D^2SD uses dual diffusion drafters to speed up LLM inference
Two diffusion models collaborate to guess more tokens correctly per verification step.
Speculative decoding speeds up large language model inference by having a draft model generate multiple tokens in parallel, then verifying them in a single forward pass of the target model. Previous diffusion-based drafters produce an entire block of tokens at once but often commit to a single sequence — discarding all subsequent tokens if the first mismatch occurs. That leads to low acceptance rates. Simply generating more candidate sequences in parallel doesn't help much because redundant or poorly placed branches inflate computation without increasing accepted tokens.

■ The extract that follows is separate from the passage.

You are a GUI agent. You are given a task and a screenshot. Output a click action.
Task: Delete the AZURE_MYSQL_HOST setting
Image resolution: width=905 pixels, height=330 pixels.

D^2SD (Dual Diffusion Speculative Decoding) solves this with a two-stage pipeline. The first diffusion drafter generates a block along with per-position confidence scores. These scores are used to build a confidence-guided prefix tree that identifies the most likely rejection boundary. Then the second variable-prefix diffusion drafter re-anchors at each selected prefix and proposes multiple alternative continuations in a single batched pass. The resulting candidates share common prefixes, so they can be verified simultaneously via cascade attention — dramatically increasing the number of tokens accepted per verification step.
Empirical results show D^2SD clearly outperforms both the underlying diffusion approach and strong autoregressive speculative decoding baselines. By recovering tokens that would otherwise be discarded, the method achieves higher throughput without sacrificing model quality. The work highlights how structured candidate diversity can make speculative decoding substantially more efficient, especially for latency-sensitive applications.

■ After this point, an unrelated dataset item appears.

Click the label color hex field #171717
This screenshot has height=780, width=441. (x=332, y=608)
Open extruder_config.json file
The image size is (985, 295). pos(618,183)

- First diffusion drafter generates token block with confidence scores to identify rejection boundaries.
- Second variable-prefix drafter re-anchors at top-K prefixes and proposes diverse continuations in one batch.
- Cascade attention verifies all shared-prefix candidates jointly, increasing acceptance rate without extra cost.
Why It Matters
Faster LLM inference means cheaper API costs and lower latency for real-time applications.